View Single Post
  #59  
Old 09-29-2007, 10:03 PM
Mason Malmuth Mason Malmuth is offline
Senior Member
 
Join Date: Aug 2002
Location: Nevada
Posts: 5,654
Default Re: Authors and Self-Publishing

[ QUOTE ]
What would happen if his book were to end up outselling the Harrington book? Would his royalty stay at 10%.

[/ QUOTE ]

What would happen if his book doesn't sell at all and we get massive returns and lose a lot of money on it? Do I then go back to the author and say you owe us money?

[ QUOTE ]
If so, that does not seem very fair. Seems like the fair thing would be to tie royalty percentages in with actual sales. If the publisher sells X number of copies, the author (no matter who it is) gets X percentage. If the publisher sells Y number of copies, the author gets Y percentage.
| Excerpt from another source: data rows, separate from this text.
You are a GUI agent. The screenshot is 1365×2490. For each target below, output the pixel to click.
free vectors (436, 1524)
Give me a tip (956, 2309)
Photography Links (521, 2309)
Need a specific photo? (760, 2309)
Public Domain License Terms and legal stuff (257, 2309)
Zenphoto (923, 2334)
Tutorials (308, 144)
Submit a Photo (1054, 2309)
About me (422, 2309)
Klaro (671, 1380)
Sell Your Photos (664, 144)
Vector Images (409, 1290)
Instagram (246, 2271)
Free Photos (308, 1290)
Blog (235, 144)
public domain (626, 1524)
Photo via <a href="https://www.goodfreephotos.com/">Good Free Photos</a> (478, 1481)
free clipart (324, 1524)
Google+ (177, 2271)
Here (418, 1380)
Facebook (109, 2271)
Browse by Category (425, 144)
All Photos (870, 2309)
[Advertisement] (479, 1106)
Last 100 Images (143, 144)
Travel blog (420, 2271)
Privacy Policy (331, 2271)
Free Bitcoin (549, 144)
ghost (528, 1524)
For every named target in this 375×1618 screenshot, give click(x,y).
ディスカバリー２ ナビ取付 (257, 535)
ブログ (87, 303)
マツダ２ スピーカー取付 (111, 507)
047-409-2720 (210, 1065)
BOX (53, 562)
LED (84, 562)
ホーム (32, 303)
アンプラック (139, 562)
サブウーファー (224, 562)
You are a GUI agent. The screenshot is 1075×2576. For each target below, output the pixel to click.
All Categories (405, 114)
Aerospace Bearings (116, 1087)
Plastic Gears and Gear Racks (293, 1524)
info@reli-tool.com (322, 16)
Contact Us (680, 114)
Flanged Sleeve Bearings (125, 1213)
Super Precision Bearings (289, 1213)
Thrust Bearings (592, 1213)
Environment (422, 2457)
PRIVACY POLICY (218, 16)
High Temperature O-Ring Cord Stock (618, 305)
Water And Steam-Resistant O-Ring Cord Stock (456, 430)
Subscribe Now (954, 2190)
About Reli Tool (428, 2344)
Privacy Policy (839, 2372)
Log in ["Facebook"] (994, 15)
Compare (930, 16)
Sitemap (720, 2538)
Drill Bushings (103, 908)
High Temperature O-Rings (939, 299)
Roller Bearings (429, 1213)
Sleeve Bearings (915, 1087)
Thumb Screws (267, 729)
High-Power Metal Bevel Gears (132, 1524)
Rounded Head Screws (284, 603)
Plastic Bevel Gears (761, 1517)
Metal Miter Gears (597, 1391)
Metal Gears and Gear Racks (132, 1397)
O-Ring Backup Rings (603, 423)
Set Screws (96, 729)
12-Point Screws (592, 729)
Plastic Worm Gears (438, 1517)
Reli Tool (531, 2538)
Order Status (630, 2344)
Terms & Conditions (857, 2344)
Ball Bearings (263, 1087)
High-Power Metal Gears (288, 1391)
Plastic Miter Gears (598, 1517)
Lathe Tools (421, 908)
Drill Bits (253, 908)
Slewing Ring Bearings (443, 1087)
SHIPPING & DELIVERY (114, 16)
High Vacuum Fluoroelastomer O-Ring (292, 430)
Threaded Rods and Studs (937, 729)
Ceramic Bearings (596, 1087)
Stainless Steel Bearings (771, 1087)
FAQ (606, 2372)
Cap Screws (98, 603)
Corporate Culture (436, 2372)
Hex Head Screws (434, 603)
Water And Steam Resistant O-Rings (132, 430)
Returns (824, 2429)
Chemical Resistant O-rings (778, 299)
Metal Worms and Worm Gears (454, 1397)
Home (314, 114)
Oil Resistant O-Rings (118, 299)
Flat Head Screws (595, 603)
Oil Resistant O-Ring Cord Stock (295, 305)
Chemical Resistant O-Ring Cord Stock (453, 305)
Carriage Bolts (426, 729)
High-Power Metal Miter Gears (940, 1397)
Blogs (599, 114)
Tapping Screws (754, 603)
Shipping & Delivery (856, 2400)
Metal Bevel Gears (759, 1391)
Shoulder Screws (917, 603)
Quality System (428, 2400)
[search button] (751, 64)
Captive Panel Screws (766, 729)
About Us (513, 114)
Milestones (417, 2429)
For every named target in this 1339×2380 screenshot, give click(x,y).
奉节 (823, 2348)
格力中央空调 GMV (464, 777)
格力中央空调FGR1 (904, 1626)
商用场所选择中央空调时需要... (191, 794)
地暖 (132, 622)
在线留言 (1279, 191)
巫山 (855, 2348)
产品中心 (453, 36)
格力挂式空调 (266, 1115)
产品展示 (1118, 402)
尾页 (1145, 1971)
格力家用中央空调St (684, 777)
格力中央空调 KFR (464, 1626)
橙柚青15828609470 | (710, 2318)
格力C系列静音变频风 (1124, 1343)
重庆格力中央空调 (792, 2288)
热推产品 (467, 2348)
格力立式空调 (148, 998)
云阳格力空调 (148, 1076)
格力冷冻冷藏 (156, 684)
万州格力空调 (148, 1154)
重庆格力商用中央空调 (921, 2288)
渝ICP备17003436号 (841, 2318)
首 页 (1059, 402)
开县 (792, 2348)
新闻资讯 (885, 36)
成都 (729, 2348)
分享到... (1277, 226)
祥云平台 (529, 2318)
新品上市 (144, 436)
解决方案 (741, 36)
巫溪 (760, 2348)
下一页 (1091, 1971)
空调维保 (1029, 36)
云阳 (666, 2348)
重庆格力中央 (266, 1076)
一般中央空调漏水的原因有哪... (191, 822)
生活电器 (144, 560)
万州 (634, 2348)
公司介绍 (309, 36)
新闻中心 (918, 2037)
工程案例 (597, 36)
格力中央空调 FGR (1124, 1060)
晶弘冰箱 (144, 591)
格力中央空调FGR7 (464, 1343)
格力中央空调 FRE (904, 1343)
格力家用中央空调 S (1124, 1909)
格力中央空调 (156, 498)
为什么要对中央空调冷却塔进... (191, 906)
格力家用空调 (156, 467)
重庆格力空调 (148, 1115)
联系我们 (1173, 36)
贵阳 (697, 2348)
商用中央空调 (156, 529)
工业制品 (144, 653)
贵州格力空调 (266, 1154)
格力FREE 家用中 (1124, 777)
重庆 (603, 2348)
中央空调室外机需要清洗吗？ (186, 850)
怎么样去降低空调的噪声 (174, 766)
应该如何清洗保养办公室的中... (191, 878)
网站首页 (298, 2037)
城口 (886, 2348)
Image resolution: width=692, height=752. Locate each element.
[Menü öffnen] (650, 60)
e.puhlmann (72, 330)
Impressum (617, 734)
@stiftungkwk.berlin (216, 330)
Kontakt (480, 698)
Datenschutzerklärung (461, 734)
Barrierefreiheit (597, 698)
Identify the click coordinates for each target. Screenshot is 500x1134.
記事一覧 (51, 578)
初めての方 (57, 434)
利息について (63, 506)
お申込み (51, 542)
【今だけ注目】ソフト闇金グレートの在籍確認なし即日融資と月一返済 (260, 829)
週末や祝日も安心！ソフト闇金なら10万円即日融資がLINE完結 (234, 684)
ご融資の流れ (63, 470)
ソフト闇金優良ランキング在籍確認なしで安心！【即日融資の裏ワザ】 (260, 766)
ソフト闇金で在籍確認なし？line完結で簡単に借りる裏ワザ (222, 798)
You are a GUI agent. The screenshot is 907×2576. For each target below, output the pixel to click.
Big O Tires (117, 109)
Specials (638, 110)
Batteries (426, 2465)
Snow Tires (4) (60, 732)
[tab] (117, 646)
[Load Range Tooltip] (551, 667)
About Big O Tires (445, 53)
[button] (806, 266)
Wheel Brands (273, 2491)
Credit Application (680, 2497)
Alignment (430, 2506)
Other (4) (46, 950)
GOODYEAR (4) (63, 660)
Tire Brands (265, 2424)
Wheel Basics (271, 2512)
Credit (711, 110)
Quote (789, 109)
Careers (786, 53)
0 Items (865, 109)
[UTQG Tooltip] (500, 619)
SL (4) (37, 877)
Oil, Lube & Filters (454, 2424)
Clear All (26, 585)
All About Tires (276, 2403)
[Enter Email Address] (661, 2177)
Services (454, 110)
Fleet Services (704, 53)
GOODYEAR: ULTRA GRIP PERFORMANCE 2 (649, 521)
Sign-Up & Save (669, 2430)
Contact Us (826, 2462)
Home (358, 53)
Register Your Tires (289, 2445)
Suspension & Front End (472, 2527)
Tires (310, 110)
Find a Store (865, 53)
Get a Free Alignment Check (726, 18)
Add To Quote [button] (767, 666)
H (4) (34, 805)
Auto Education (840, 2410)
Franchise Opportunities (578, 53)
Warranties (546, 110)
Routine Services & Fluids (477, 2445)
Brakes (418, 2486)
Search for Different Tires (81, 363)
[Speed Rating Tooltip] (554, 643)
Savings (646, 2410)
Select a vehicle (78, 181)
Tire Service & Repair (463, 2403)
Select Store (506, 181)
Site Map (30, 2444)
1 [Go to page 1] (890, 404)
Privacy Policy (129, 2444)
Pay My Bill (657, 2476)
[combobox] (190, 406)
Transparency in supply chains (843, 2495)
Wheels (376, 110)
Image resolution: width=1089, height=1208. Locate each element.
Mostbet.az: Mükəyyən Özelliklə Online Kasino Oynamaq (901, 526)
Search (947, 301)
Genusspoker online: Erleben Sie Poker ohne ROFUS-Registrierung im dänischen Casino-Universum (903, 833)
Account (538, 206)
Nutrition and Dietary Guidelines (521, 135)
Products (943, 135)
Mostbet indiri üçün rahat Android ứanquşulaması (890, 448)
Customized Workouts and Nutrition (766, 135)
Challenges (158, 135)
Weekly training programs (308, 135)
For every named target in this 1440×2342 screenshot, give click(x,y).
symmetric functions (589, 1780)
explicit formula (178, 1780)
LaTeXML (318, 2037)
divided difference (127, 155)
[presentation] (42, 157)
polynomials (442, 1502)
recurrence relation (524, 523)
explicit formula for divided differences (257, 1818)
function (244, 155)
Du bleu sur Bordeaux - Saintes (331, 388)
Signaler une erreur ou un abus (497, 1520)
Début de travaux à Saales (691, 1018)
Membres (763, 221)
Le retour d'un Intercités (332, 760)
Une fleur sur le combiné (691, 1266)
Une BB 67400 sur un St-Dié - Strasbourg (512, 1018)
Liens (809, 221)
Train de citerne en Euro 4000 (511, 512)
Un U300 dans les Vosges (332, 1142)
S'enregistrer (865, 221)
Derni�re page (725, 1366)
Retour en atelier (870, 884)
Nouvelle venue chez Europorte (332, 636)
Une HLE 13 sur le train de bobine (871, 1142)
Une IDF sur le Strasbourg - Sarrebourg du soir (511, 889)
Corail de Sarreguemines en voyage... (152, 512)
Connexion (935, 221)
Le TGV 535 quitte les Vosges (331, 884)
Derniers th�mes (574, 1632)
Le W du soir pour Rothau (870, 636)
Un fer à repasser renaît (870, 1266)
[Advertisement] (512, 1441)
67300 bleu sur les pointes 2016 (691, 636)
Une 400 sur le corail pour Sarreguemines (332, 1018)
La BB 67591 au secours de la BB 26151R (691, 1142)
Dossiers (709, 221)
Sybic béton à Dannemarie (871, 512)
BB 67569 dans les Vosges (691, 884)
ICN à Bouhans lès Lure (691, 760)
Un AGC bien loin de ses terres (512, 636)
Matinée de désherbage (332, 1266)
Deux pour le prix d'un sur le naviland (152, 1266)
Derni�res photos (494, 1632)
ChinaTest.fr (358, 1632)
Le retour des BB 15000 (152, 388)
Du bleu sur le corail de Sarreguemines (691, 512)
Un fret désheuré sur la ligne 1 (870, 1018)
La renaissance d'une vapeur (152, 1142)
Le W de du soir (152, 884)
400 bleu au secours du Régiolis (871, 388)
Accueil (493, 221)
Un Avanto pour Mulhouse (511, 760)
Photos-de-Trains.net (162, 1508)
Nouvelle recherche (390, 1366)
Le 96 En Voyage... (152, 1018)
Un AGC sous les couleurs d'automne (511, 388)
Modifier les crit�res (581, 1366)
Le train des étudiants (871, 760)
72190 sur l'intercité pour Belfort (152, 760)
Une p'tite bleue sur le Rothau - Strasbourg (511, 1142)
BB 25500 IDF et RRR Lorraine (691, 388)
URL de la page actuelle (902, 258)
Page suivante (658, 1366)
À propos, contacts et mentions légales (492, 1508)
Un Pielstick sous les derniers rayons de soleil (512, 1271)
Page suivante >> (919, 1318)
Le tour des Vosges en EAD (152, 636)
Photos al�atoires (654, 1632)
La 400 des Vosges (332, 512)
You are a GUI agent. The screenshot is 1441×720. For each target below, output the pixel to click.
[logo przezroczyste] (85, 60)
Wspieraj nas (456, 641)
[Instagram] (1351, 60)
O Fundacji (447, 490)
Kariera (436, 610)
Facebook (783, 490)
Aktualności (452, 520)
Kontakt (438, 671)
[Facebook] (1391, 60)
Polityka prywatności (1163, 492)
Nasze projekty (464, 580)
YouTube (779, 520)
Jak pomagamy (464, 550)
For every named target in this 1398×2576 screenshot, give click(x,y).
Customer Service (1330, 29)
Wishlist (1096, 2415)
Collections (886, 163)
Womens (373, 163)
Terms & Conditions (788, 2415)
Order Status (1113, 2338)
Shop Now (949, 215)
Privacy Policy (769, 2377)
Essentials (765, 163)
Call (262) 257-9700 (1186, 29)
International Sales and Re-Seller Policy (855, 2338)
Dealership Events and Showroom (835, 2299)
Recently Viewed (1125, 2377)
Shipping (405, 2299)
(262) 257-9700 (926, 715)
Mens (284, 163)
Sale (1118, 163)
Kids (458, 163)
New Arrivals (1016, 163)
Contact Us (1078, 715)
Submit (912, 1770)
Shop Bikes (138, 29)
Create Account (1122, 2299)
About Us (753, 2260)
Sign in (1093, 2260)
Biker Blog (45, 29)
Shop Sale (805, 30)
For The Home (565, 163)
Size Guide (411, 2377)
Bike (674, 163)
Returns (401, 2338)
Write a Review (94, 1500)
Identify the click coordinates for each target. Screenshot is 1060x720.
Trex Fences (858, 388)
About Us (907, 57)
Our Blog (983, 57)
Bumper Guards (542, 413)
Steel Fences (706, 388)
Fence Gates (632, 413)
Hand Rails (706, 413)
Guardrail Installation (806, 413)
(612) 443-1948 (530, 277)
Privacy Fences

If the publisher sells Z number of copies, the author gets Z percentage.

[/ QUOTE ]

This is much more difficult than you think because returns are negative sales and they may appear a long time after books are initially sold and we receive payment for them. Plus, we don't link royalties to the suggested retail sales as some publishers do but actually link them to the wholesale price. So in our contracts the royalty rates are actually double the figures I used here. This allows us a flexibility that most publishers do not have, and if we didn't do this, our overall royalty rate would need to be lower.

But the bottom line is we don't pay royalties on a sliding scale. In fact, there's no reason for us to do something like that since our royalty rates tend to be so much higher than what is typical for the publishing business. Even our lowest royalty rate, which is actually 20 percent of wholesale price as opposed to 10 percent of retail is much higher than standard in our field.

But in cases where a book sells great and the author has a low royalty rate we do up the royalty rate on future books to a very generous amount recognizing the success of the previous book. We also may invlove that author on a new project as another way of recognizing the success of his earlier book. Finally, and this is something I recently did, I was so impressed with one of our manuscripts that I changed the contract, with authors' agreement, to a higher royalty rate. So again, it's a pretty good deal becoming a Two Plus Two author. And if your book sells well, it can be an even better one.

So all of this seems pretty fair to me. Remember, we don't force an author to sign a contract. If he thinks he can do better elsewhere, that's his decision.